Appliance Health Monitoring for Memory, CPU and tunnel performance
Appliance Health – Memory
The appliance supports a REST API to retrieve memory statistics. This can be accessed through Orchestrator, using the following API:
The statics returned that are useful for monitoring are “free”, “buffers”, “cache”, and “swapUsed”, all of which are measured in kB. For all EC models, the general guidance is to check if
• free+buffer+cached > 250MB, and
• swapUsed < 250MB.
If either of these conditions is not met, It does not necessarily mean that the appliance is degraded or will misbehave, but rather, provides an indicator that someone should look at the system to further evaluate the health of the memory. The EdgeConnect software is designed to maintain relatively constant memory consumption – looking at memory trends on Orchestrator will help identify scenarios where memory consumption is increasing over time. If the swap space is impacting the performance of the device, the recommended action is to reboot the appliance.
Getting Memory Statistics
Memory API is very different. It gives you an instant snapshot of current memory usage. Memory usage of an appliance does not change because EdgeConnect uses statically allocated memory for 99% of its functions. But occasionally, memory leaks can crop up. This API can be useful to monitor and detect these situations.
GET /rest/json/memory
This will return data in the following format:
{
"total": 3932860,
"free": 885672,
"buffers": 135056,
"cached": 668484,
"used": 3047188,
"swapTotal": 3906244,
"swapFree": 3905476,
"swapUsed": 768
}
Each of these numbers are in kilobytes. the main thing to look for is “free”. This number must be above 256,000 for EdgeConnect to be considered healthy. This number can go as low as 50,000 and EdgeConnect will still function normally - but it is better to alarm at 256,000.
Appliance Health – CPU
• Getting CPU Statistics
CPU usage can also be monitored using REST APIs. It is tricky on EdgeConnect to monitor CPU usage and set a threshold crossing alert. This is because many CPUs work on “compression” and if the CPU is completely busy, one just ends up getting less compression. There are other CPUs, however, where 100% CPU usage will result in the EdgeConnect dropping packets. We will not be documenting the critical CPUs to monitor which depend on the hardware model and software version.

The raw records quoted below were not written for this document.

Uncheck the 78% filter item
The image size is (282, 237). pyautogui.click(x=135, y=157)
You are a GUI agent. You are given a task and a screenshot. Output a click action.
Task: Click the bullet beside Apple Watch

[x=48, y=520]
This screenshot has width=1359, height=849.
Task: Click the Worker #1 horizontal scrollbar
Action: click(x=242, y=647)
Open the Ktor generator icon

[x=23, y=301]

GET /rest/json/cpustat?time=0
This will return the latest CPU stats from now till last 5 minutes in 5 second intervals (total of 60 objects). This can be quite a bit of data. But this is high resolution enough to meet the needs of most customers.
Only statistics of interest to most customers is “pIdle”. All the numbers are in percentage.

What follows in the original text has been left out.